Hypothesis / aims of study
Pelvic floor dysfunctions (PFD), including stress urinary incontinence (SUI) and female sexual dysfunction (FSD), significantly impair quality of life. Low-Intensity Extracorporeal Shockwave Therapy (Li-ESWT) is an emerging non-invasive regenerative intervention. This study aimed to evaluate the clinical efficacy, safety, and time-to-response of Li-ESWT in women presenting with UI and/or FSD over a longitudinal follow-up.
Study design, materials and methods
A longitudinal clinical study was conducted with a cohort of 47 women (mean age 43.5 years). Participants were stratified into three groups based on primary clinical complaints identified through validated screening questionnaires (Quality of Life, urinary symptoms, and sexual function domains): Urinary Incontinence (UI, n=31), Female Sexual Dysfunction (FSD, n=37), and Mixed Symptoms (n=21). Assessments were performed at Baseline (T0), Mid-treatment (after 4 sessions, T1), and Post-treatment (after 8 sessions, T2). Primary outcomes included leakage frequency, interference in daily life (0–4 scale), and subjective improvement in sexual domains (lubrication, arousal, and orgasm).
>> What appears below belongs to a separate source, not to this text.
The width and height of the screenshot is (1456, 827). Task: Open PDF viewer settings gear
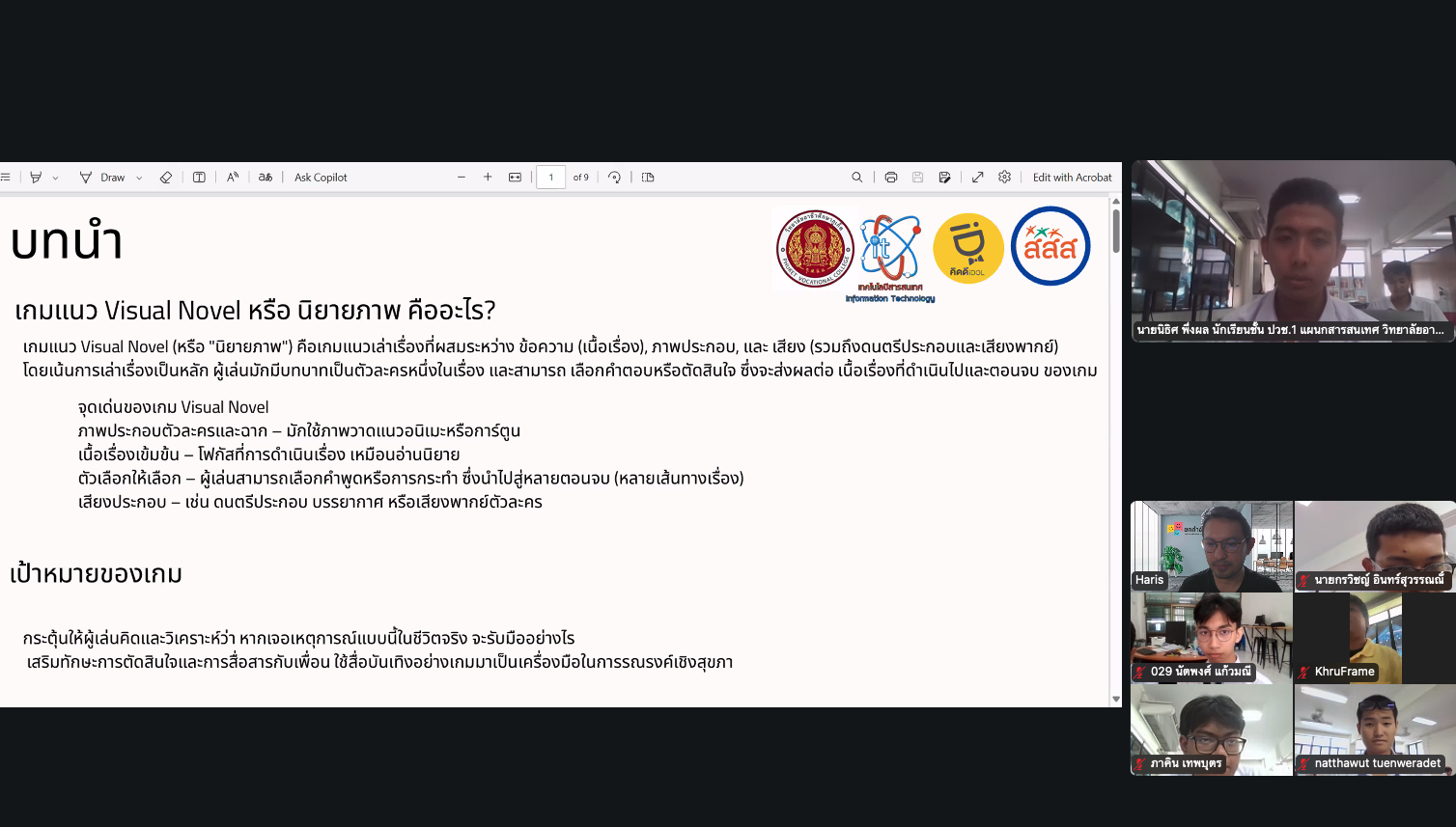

Data were analyzed using longitudinal tracking. IRB approval and informed consent were obtained.
Results
In the UI group, the "Dry Rate" reached 60% at T2, while the remaining 40% reported a significant reduction in leakage frequency. Symptom interference on daily activities decreased by 65.5% (mean score 2.61 at T0 vs. 0.90 at T2; $p < 0.001$). Regarding FSD, 100% of participants reported improvement in at least one sexual domain, with significant gains in lubrication and arousal. A key finding was the rapid therapeutic response: 78.7% of the total cohort reported significant global improvement as early as T1 (mid-treatment). The procedure was well-tolerated, with no serious adverse events. Follow-up data for 1 and 3 months (T3/T4) are currently being finalized (study completion in January 2026) and will be presented.
Interpretation of results
The results suggest that Li-ESWT induces rapid tissue remodeling and functional improvement in the pelvic floor. The high "Dry Rate" and significant reduction in symptom interference indicate that Li-ESWT is a potent tool for SUI. Furthermore, the 100% improvement rate in at least one sexual domain highlights the regenerative impact on vaginal mucosa and vascularization. The early response at T1 (4 sessions) is particularly relevant for patient adherence and clinical planning.